Exercise material:
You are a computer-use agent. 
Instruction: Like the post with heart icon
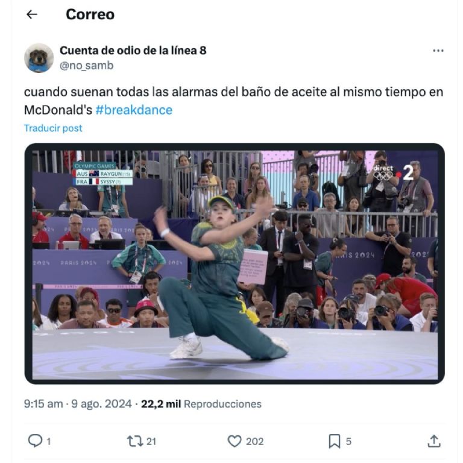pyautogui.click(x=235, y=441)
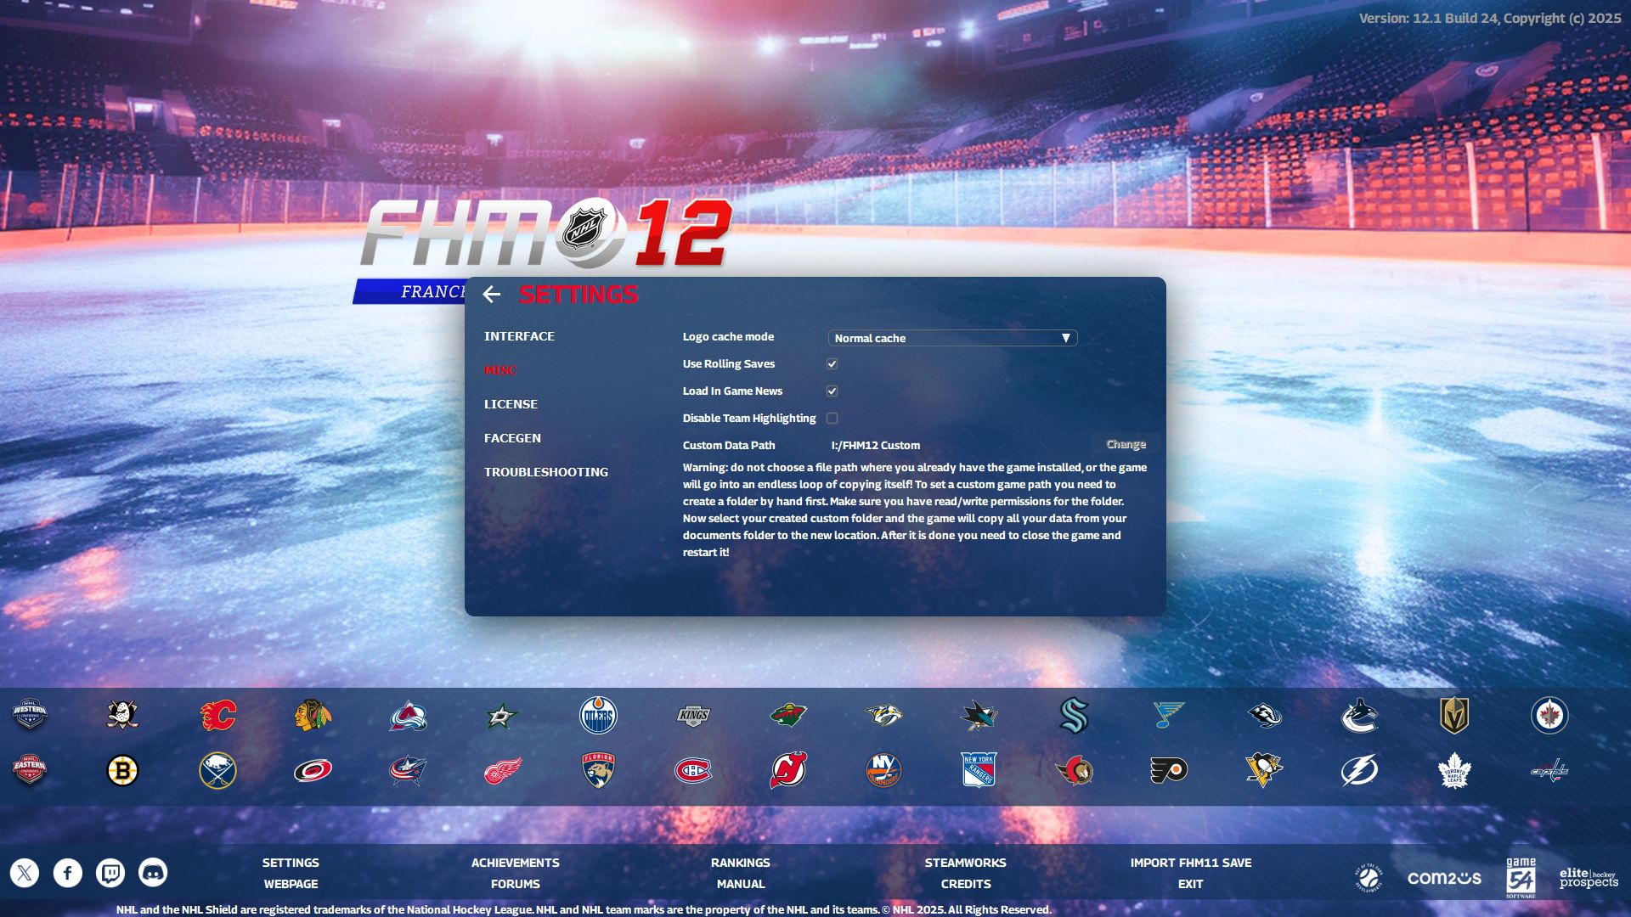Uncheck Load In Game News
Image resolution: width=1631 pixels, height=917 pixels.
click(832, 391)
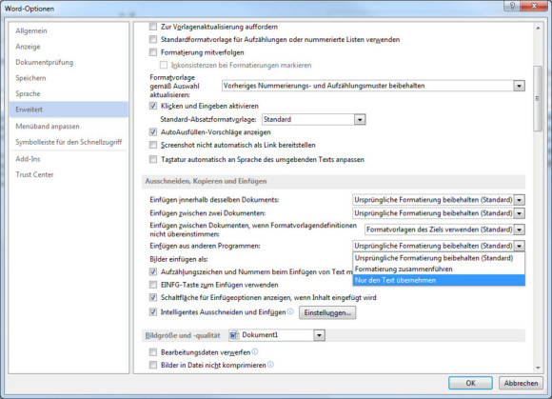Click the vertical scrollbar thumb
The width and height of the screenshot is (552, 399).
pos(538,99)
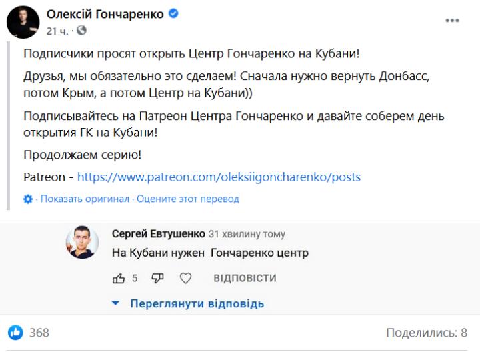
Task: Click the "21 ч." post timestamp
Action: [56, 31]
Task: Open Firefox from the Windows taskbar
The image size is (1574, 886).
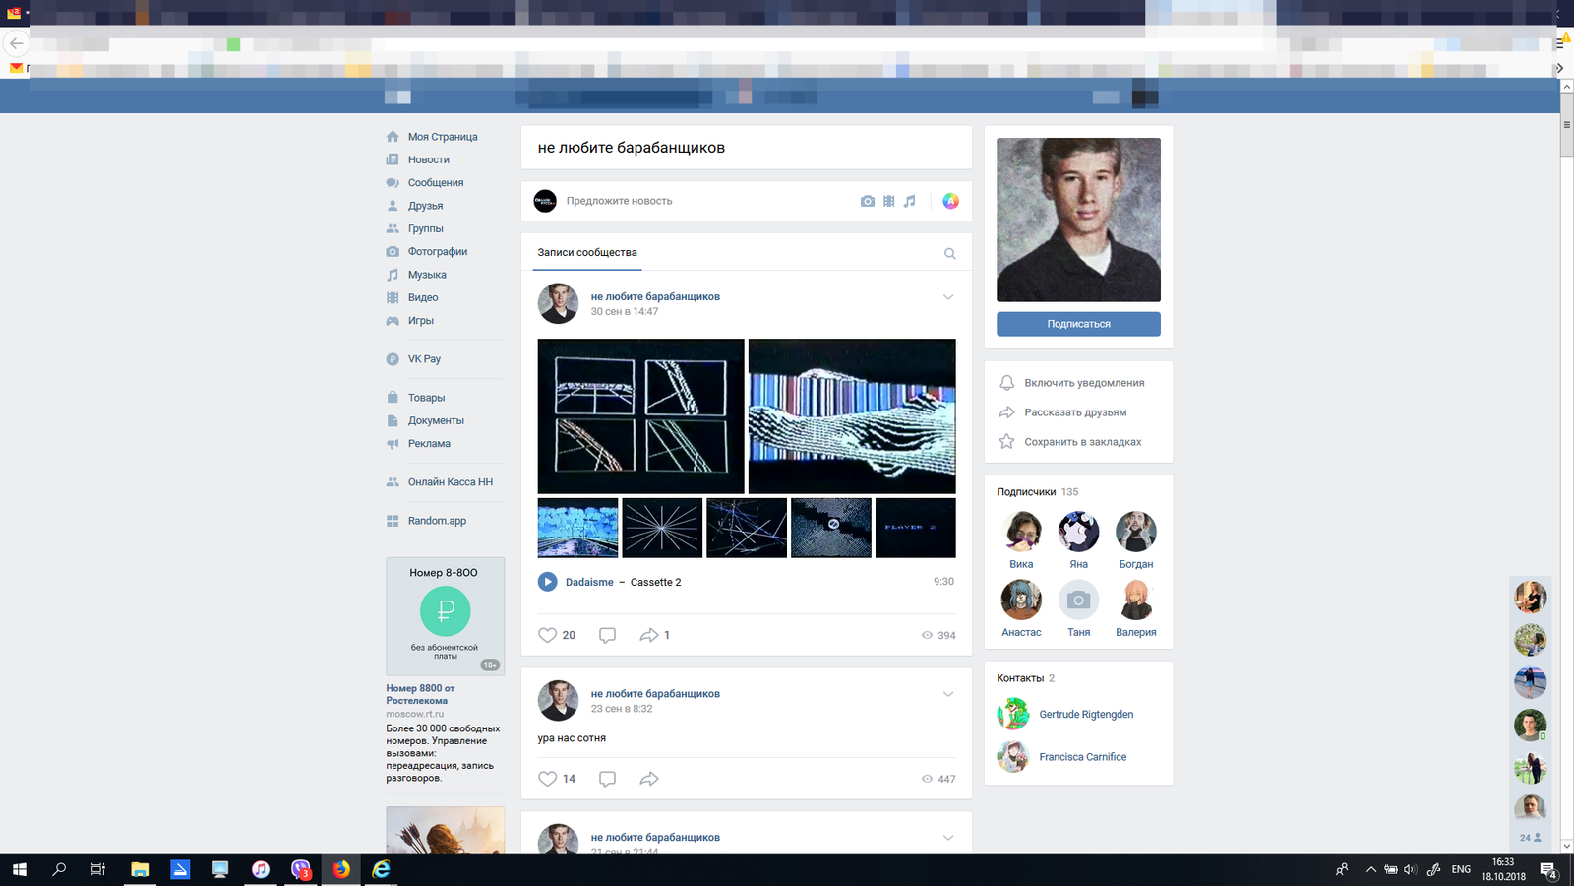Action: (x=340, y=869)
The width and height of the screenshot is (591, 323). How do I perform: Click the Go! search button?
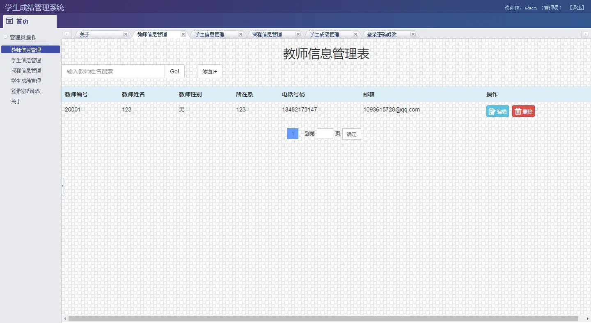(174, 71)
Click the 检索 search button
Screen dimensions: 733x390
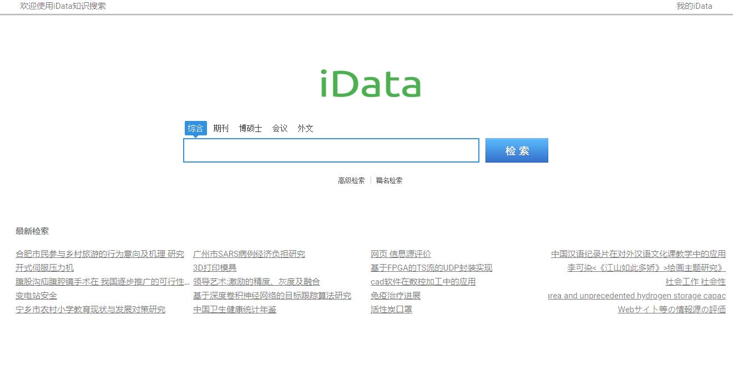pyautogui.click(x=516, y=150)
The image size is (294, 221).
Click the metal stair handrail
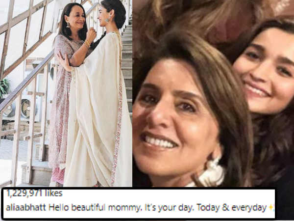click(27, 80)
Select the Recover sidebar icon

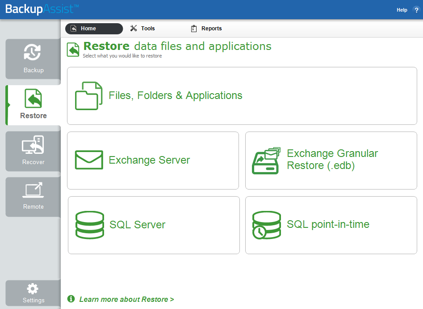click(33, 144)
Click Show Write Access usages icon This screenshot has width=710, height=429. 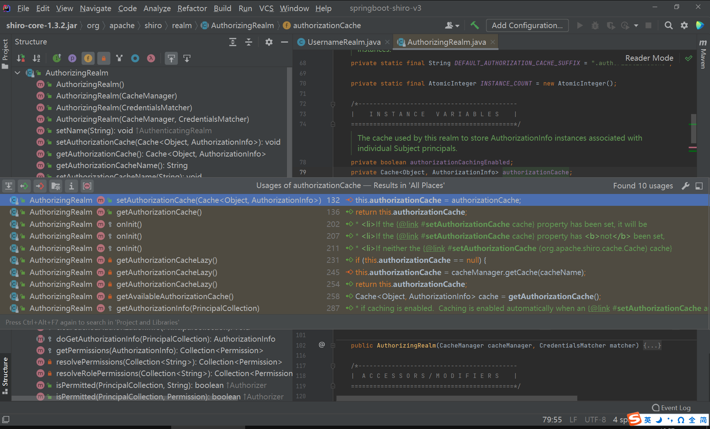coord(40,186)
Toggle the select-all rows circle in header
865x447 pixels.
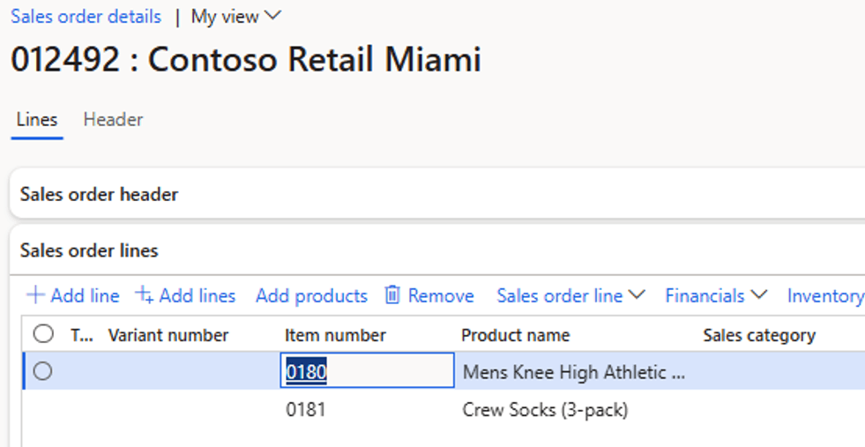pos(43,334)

Problem: From the items above, pick out every line containing the word "size" and copy each one in full.

Answer to this exercise:
The image size is (1574, 886).
The image size is (294, 221).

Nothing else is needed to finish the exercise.